- **Stated exercise**
Retype the entries below verbatim, from the line holding "Task: Bookmark page with star icon" through the last line of the entries, inclusive.

* begin Available records *

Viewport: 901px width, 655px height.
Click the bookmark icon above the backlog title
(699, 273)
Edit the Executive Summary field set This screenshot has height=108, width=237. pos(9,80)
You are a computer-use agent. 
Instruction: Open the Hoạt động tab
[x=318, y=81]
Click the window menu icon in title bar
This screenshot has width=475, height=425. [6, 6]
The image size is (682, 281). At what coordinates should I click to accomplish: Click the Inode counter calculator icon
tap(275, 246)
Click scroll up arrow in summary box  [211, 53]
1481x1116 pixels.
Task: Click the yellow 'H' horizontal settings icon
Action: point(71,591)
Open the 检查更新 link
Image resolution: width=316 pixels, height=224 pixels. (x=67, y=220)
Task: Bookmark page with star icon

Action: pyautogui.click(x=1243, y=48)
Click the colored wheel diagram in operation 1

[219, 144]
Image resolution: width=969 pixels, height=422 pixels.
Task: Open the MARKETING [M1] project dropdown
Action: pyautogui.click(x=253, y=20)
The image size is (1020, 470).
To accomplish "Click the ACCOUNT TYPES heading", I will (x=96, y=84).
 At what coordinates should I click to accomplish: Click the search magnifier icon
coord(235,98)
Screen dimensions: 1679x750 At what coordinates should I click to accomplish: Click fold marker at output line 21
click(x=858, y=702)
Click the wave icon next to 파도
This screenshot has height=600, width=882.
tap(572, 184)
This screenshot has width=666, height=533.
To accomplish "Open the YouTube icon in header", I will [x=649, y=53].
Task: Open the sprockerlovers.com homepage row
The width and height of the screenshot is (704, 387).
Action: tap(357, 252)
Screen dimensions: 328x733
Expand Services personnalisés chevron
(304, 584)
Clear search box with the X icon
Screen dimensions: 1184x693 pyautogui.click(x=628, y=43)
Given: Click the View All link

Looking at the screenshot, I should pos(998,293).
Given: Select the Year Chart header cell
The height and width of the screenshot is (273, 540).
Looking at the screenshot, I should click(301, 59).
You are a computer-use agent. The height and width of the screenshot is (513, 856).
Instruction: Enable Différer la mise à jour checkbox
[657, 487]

* end Available records *

- **Task solution**
Task: Bookmark page with star icon

Action: pyautogui.click(x=1243, y=48)
Click the colored wheel diagram in operation 1

[219, 144]
Image resolution: width=969 pixels, height=422 pixels.
Task: Open the MARKETING [M1] project dropdown
Action: pyautogui.click(x=253, y=20)
The image size is (1020, 470).
To accomplish "Click the ACCOUNT TYPES heading", I will (x=96, y=84).
 At what coordinates should I click to accomplish: Click the search magnifier icon
coord(235,98)
Screen dimensions: 1679x750 At what coordinates should I click to accomplish: Click fold marker at output line 21
click(x=858, y=702)
Click the wave icon next to 파도
This screenshot has height=600, width=882.
tap(572, 184)
This screenshot has width=666, height=533.
To accomplish "Open the YouTube icon in header", I will [x=649, y=53].
Task: Open the sprockerlovers.com homepage row
The width and height of the screenshot is (704, 387).
Action: tap(357, 252)
Screen dimensions: 328x733
Expand Services personnalisés chevron
(304, 584)
Clear search box with the X icon
Screen dimensions: 1184x693 pyautogui.click(x=628, y=43)
Given: Click the View All link

Looking at the screenshot, I should pos(998,293).
Given: Select the Year Chart header cell
The height and width of the screenshot is (273, 540).
Looking at the screenshot, I should click(301, 59).
You are a computer-use agent. The height and width of the screenshot is (513, 856).
Instruction: Enable Différer la mise à jour checkbox
[657, 487]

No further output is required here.